Analysis and countermeasure of security precaution for DDoS attack

Intermediary transaction http://www.aliyun.com/zixun/aggregation/6858.html ">seo diagnose Taobao guest cloud host technology Hall

Recently, some sites in China have been attacked by a larger scale of Denial-of-service (D.O.S) (including DDoS attacks on large international websites such as Yahoo)--distributed denial-of-service attacks. The sites affected include well-known news websites, commercial websites, securities websites, and even some of the network security sites. The symptoms are: the site can not be accessed, the response speed is very slow, affecting the surrounding network segment of other hosts, and so far there are many sites have not returned to normal, still not normal access.

As a network security site, our main station isbase.com also received a very fierce denial of service attacks. The company's technicians responded immediately: A practical and complete solution was proposed for the attack and possible attacks, minimizing the damage. Now the site is all right, although the attack is still continuing, but the impact on the server has been minimized, will not affect the normal operation of the server. At the same time, we have actively contacted other attacked peer sites, indicating that the attack came from the same modus operandi that may have been deliberately done by someone (group). In addition, for our recent emergency response to other sites, the scale of the attack, the intensity of the great heinous. After taking the solution of our company, the website receiving emergency response has returned to normal.

We made a preliminary analysis of this massive denial-of-service attack based on attacks on our site:

From the symptoms of the attack, this attack is roughly the following: Distributed denial of service attacks, Syn-flood attacks, ICMP bombs (ping of death) and so on. This is the preliminary result of the review of the records that were left after the attack on our site.

To guard against denial of service attacks, start by hardening yourself.

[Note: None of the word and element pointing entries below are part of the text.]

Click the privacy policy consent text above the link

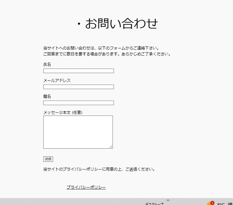pyautogui.click(x=99, y=169)
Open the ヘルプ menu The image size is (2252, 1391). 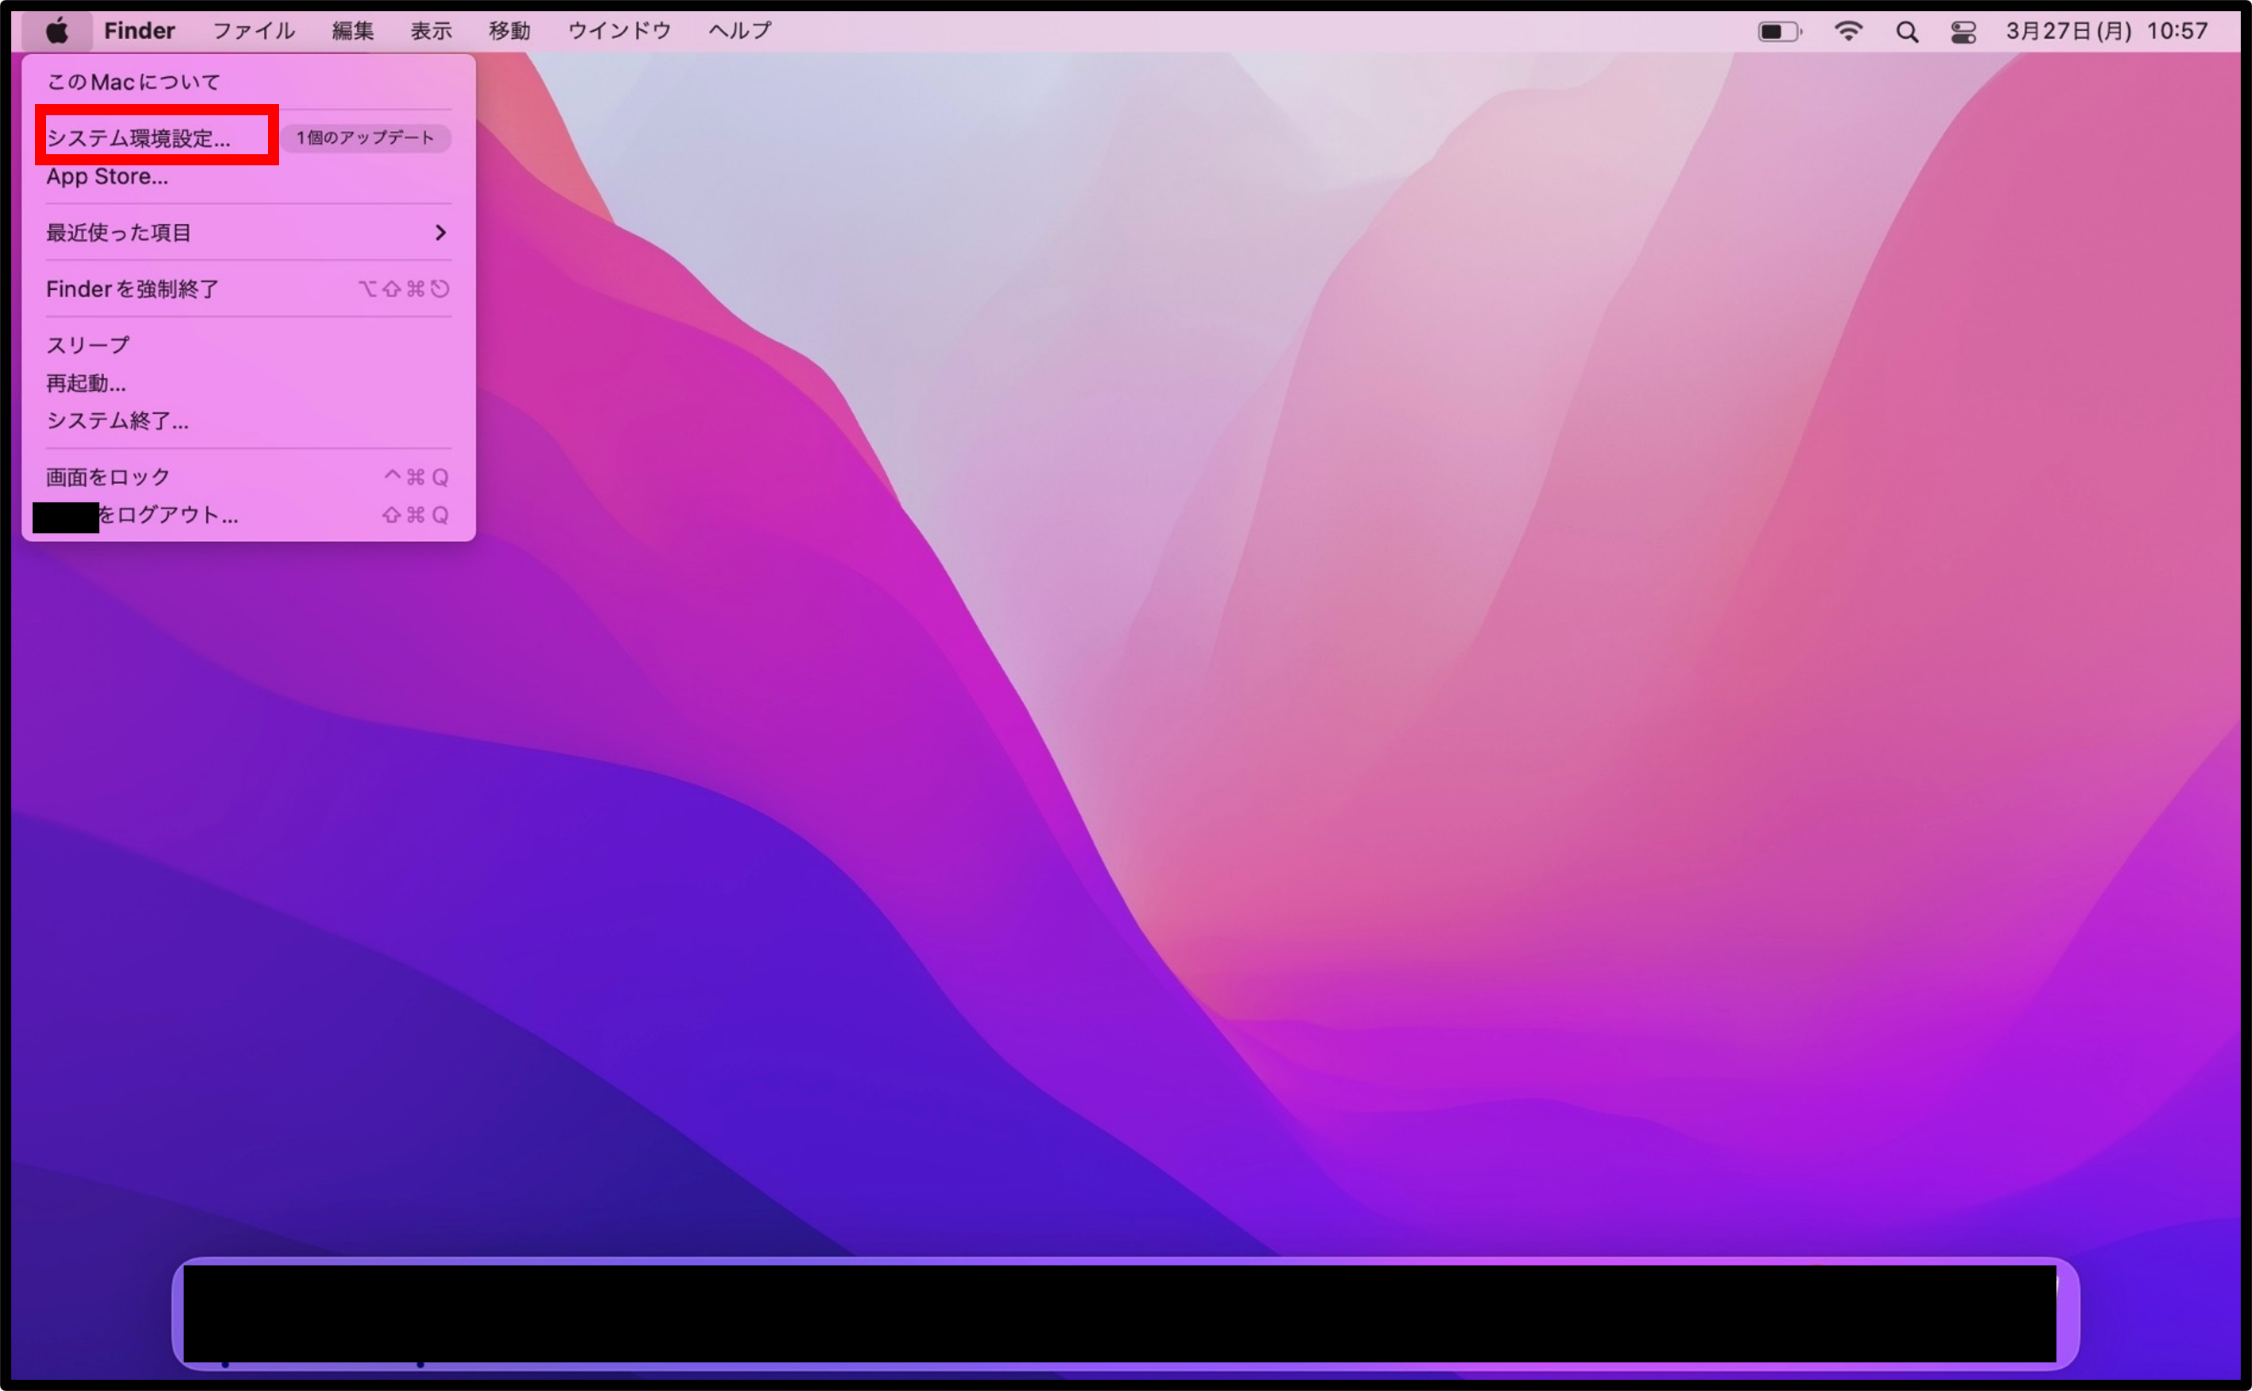739,31
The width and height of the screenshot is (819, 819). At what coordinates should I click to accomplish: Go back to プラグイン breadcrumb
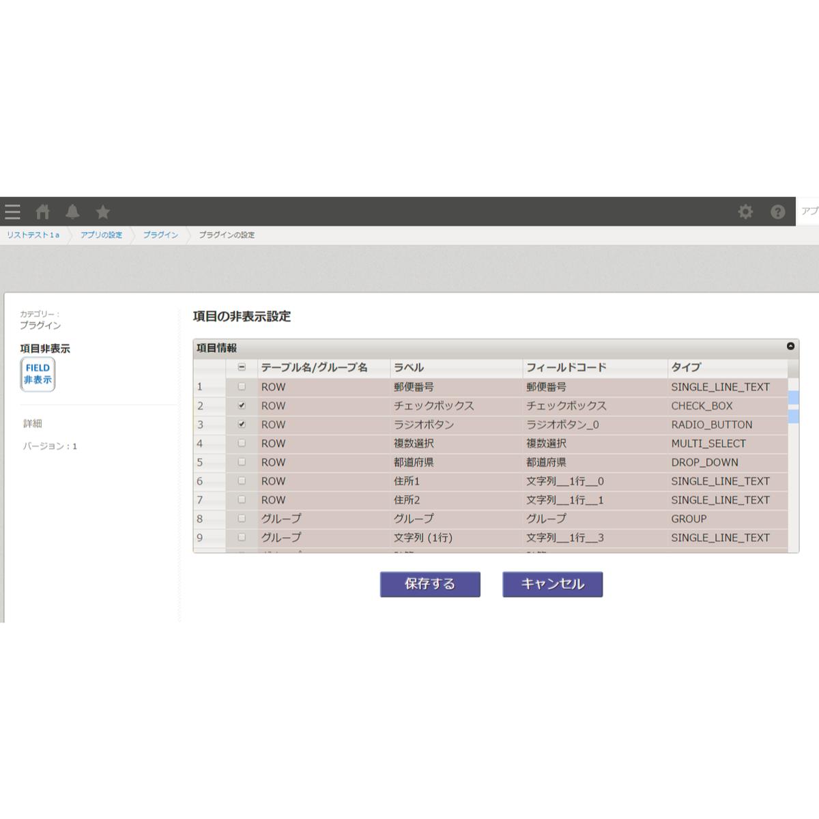[x=160, y=235]
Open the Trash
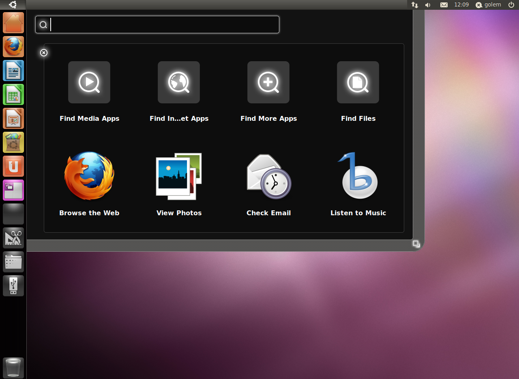 pos(13,367)
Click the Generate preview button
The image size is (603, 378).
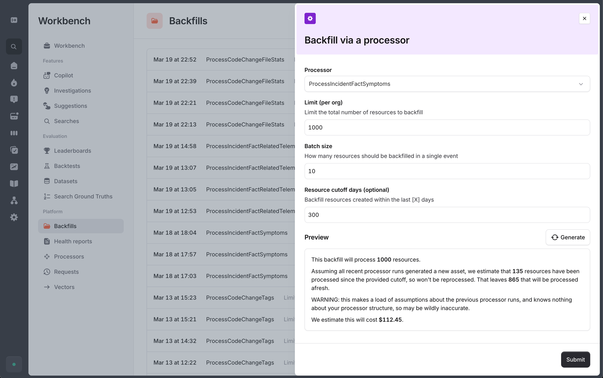[568, 237]
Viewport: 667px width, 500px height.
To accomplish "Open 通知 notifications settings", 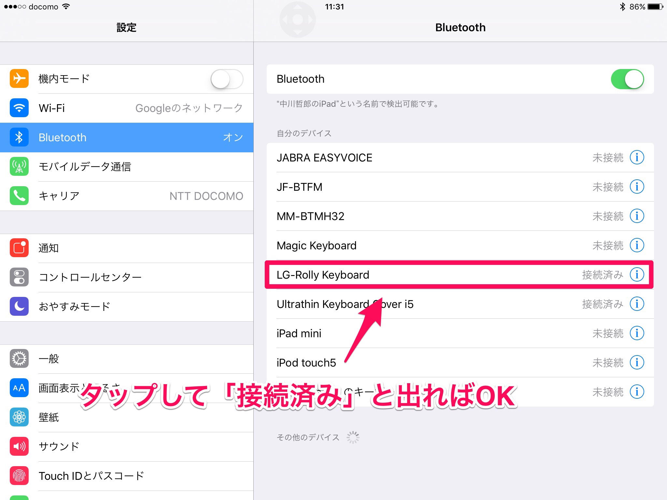I will pyautogui.click(x=127, y=248).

In response to the current D.O.s attack implementation, we have taken the following measures in advance:

1. In order to prevent the Syn-flood attack (the specific principle of the Syn-flood attack see the technical article of this site), we have strengthened the system by default installation, mainly by recompiling the kernel, setting the corresponding kernel parameters so that the system forces the Syn request of the timeout to connect the packet reset, At the same time, the system can quickly process invalid SYN request packets by shortening the timeout constant and the lengthened waiting queue. If these invalid packets are not forced to be cleaned and reset, the load on the system will be greatly increased and the system will eventually lose its response.

2. In order to prevent the attack of ICMP bombs, the traffic of ICMP packets in the system kernel is limited to allow. and adjusts this limit in the system parameters. To prevent the system from causing loss of response.

3. Install the firewall system in the system, use the firewall system to filter all access packets.

4. Carefully adjust the parameters of the server. According to our site access to the characteristics of large, the Web server and mail server for a modest up-front processing, that is, by the advance of the server to achieve a certain load, so that the entire system load changes in the amount of traffic will not change greatly, if there is a significant change, it is likely to cause the server crashes. This is consistent with the principle of prestressed technology widely used in buildings.

After hardening the server, you must also use some effective methods and rules to detect and discover denial of service attacks, and to take appropriate countermeasures after the denial of service attack is detected.

Detection means a lot, you can see the router records and system records and the current state of the site to achieve.

Typically, some special types of IP packets are filtered in advance (no records are required) when designing a firewall. These special IPs are not available on the Internet (cannot be routed). For denial of service attacks, it is often most necessary to have such a return packet to conceal the attacker's real address and identity. Once such addresses appear, they often mark the beginning of some kind of denial-of-service attack.

The address of this large class is the address of these four segments of the 127.0.0.0/8,10.0.0.0/8,172.16.0.0/12,192.168.0.0/16. For the rules of our firewall, the three address segments are completely rejecting any packets: Denyall. Then, by detecting the count of these rules, we determine whether there are certain attacks. If we find the following in our counter:

0 0 deny IP from "to" 127.0.0.0/8 4552 553302 deny IP from 10.0.0.0/8 to "any 0 0 deny IPs from" to 10.0.0.0/8 0 0 deny IP from 172.16.0.0/12 to no 0 0 deny IP from No to 172.16.0.0/12 97601 11024404 deny IP from 192.168.0.0/16 to any 0 0 Deny IP from No to 192.168.0.0/16 we can infer that someone is in denial of service attack, when we use Netstat–an to detect the number of network connections at that time, we will find a large number of SYN_RCVD types of connections:

TCP4 0 0 202.109.114.50.80 203.93.217.52.2317 syn_rcvd tcp4 0 0 202.109.114.50.80 61.136.54.73.1854 SYN_RCVD This indicates that the server is now being Attacked by Syn-flood. It is meaningless to record the IP address of such an attack (since these IP addresses are forged by changing the header of the packet in the program).